Management teams at BHP (BHP) and Rio Tinto (RIO) have talked more about buying very early-stage projects rather than more advanced options, and there is plenty of wisdom to this. It leaves them with less work to un-do, as shown by Anglo American (AAL) throwing significant cash at the former Sirius Minerals fertiliser mine in North Yorkshire, although the knock-down purchase price means it has plenty of breathing room on return-on-equity.

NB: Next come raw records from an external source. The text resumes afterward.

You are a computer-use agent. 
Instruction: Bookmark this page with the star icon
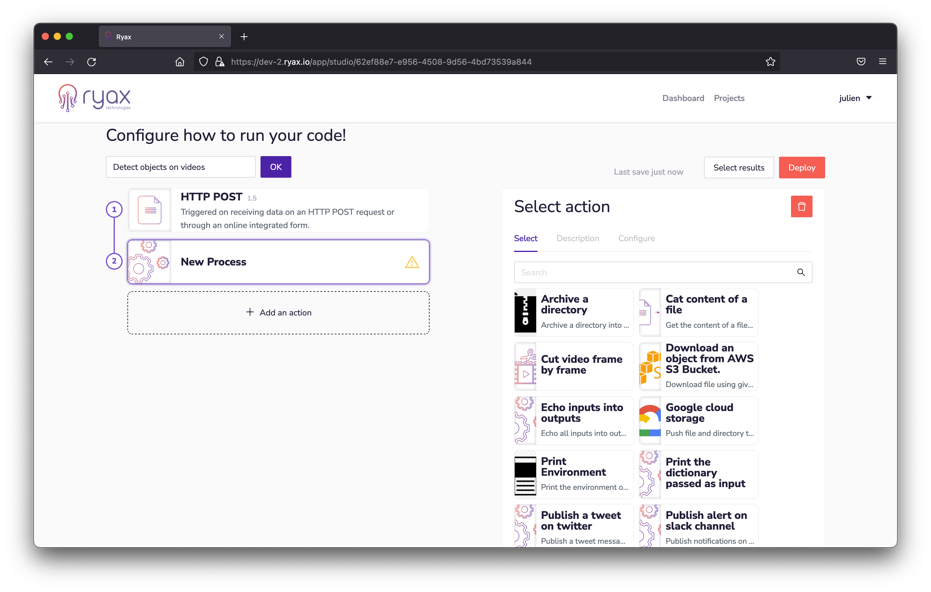(770, 62)
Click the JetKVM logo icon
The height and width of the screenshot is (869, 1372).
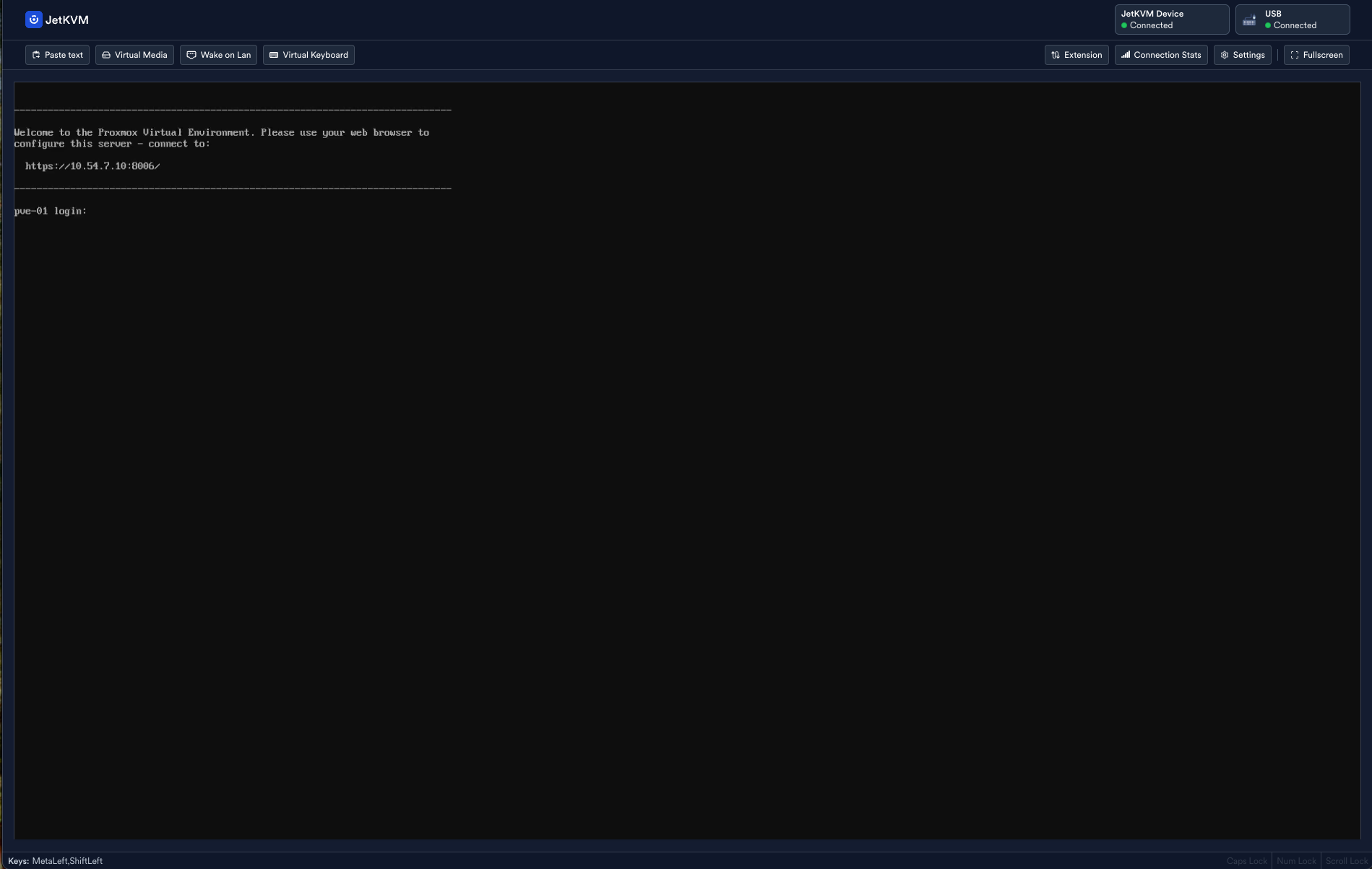(x=33, y=20)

London investors had been waiting years for SolGold (SOLG) to release a detailed study into the Cascabel copper-gold project in Ecuador. This prefeasibility study, released last month, outlined a $2.7bn (£2.2bn) development that would bring on an average of just over 130,000 tonnes a year of copper from an underground mine, plus a significant amount of gold.
The study caused a spike in the share price to over 40p and then back to the 25p-30p level it has consistently returned to in recent years. What makes this an apple further up the tree, to continue the metaphor, is the depth of the deposit (resulting in a long build process and higher costs than an openpit) and its location in Ecuador, which has had little mining development, although another big copper mine has been in production for just over two years. Investors have been betting on existing shareholders BHP or Newcrest Mining (AU:NCM) buying out the company for years but they are still waiting.
The deal many juniors look up to is the 2018 buyout of Arizona Mining by South32 (S32), which paid $1.3bn for a pre-production zinc-lead-manganese asset (and some smaller options) in the US. The company was valued at $1.6bn, and the Hermosa project’s last net present value before the sale was $2bn.
A similar discount for mining hopeful SolGold (SOLG) would see it taken out for £2.35bn, around 3.7 times its current market capitalisation, based on its recent pre-feasibility study for the Cascabel copper mine, which outlined a net present value of $2.9bn. This is a very basic calculation that doesn’t account for the difficulty in building a mine in the Ecuadorian hills compared with the US, to be clear. It’s also worth remembering that a copper mine would attract a higher valuation at the moment, given the metal’s prices and strong demand outlook.
Others in a similar boat are being more direct about the plan to shine up a project enough so that a major buys it. Oroco Resource Corp (CA:OCO), which is developing a copper mine in Mexico, has even hired one of the Arizona Mining executives, Richard Lock, to be chief executive and make that pitch again to the big players.
Oroco is in a sweet spot where it can point to a good amount of copper at the Santo Tomas site with some certainty because of historic drilling, but it hasn’t committed to a single mine plan or development strategy. It's not a perfect company. A mine build would have challenges – moving a river, at a cost of tens of millions of dollars for one – and its shares were heavily ramped last year, scaring off big buyers and then leaving many retail buyers underwater when it fell back again.
Even Noront, the nickel company from which BHP backed off from eventually, has a mineral resource but is still some way off a final investment decision. The logic around ‘derisking’ projects through detailed studies could actually scare off buyers rather than encourage them as it can lock in plans with governments and other involved parties.
SolGold will be hoping it doesn't get left on the shelf. As Brooke Macdonald, chief executive of the 15 per cent owner of Cascabel, Cornerstone Capital Resources (CA:CGP) told Investors' Chronicle in 2020, "junior companies [have] got into trouble trying to build a project of this size".